In 2009, StreamBase began talking publicly about using CEP with Twitter. The topic sparked a flurry of mainstream media coverage about Complex Event Processing (CEP) on Wall Street on outlets such as CNBC, the Wall Street Journal, and the Financial Times. Even Popular Mechanics named CEP as one of 10 Tech Concepts to watch, along with Fracking and Flywheel Energy Storage! (watch this short video for an introduction to CEP)
Last week, USA Today published an article about CEP and trading on the front page of its Money section: Wall Street traders mine tweets to gain competitive edge. The report covered developments such as:
- The opening of Derwent Capital, a firm that specializes in news-driven trading strategies, including Twitter
- A report from Adam Honore from AITE group whose two recent reports (on trading strategies and on unstructured data) revealed that interest in unstructured data has jumped from 2% in 2008 to 35% in 2011
- Rich Brown, who talked about how the Thomson Reuters news sentiment engine is more effective than the "quirky and abbreviated language of Twitter"
- Johan Bollen, a professor of informatics at Indiana University, whose research claims an 87% accuracy rate in using Twitter mood measurements to predict Dow stock prices three to four days later
- MarketPsych, a firm that used to run sentiment-based strategies, switched from being a hedge fund to a software provider
The article shows that Twitter continues to be a controversial topic: some tweets are clearly important - for example, the CME Group tweets news about the commodities market and has over 780,000 followers. On the other hand, computer-measured sentiment is just that - one more barometer of what the masses are thinking. Good investment decisions are powered by experience and knowledge, and sentiment is one input of many.
The noise over use of Twitter on Wall Street drowns out the real story, which is why I was quoted in the article that Twitter is "a ripple, not a wave" on Wall Street (and Main Street as well).
The big wave is big data, and Twitter generates just a few buckets of sand in world of big data today.
In "New Rules for Big Data," the Economist reported that Google processes a petabyte of data an hour. Here's a way to put Twitter in context*: think of a bucket of sand. If every grain of sand in the bucket was 1 byte of data, then:
- The entire work of Shakespeare fills just one bucket of sand (about 5MB)
- A fast financial market data feed (OPRA) fills a beach of sand in 24 hours (about 5TB)
- Google processes all the sand in the world every week (about 100PB)
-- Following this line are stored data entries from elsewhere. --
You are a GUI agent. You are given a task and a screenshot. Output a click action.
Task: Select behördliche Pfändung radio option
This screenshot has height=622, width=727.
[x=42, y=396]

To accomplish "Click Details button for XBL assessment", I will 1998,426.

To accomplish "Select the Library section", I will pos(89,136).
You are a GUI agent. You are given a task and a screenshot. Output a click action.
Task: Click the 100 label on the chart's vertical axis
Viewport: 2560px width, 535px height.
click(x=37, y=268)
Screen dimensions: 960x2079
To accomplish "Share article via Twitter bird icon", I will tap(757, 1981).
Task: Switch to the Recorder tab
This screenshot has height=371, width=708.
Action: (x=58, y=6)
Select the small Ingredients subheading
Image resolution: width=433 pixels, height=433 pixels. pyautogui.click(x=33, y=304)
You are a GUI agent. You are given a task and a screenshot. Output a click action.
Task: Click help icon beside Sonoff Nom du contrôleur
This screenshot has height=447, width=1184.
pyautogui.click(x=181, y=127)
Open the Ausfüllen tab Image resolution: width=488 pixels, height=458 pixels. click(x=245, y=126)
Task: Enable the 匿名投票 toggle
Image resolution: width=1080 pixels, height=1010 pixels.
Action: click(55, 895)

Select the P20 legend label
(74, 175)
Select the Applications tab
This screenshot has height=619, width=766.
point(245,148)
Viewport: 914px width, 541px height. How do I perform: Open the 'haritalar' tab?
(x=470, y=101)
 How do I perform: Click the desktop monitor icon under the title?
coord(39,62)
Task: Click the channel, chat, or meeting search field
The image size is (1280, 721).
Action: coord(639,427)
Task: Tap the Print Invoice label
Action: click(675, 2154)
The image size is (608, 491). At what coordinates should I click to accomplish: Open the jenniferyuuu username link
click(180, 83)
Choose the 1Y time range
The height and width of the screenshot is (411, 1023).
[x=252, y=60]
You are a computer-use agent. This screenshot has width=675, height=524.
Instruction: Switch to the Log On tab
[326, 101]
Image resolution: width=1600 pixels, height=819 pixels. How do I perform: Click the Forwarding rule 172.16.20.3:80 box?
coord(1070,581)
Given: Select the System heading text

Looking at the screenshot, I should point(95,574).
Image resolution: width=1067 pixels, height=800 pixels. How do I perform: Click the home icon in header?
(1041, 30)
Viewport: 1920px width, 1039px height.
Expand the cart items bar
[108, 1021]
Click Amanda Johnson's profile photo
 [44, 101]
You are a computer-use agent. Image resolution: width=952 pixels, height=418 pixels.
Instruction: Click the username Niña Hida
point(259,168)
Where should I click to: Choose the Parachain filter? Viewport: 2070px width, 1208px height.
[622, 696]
- We generate 60% more sand every year
In these terms, all of Twitter generates only a sand castle of quality data a day. While some of that data is very valuable, such as tweets from CME Group (@CMEGroup), most of it simply tells us about mass sentiment.
On the other hand, the debate about Twitter does reveal the opportunity and challenge of big data. The Economist used a quote from Oscar Wilde in 1894 to put that challenge in context - Wilde said: “It is a very sad thing that nowadays there is so little useless information."
So the big ruckus about Twitter on Wall Street reveals the real big story - today's big data challenge.
* Thanks to Rob Doherty at Cloudswitch for sharing Chad Sakac's (EMC) buckets of sand concept, the Economist New Rules for Big Data for sizing data from Google, and @RJMetrics on big data (TED Philly talk) for conceptual description of big data.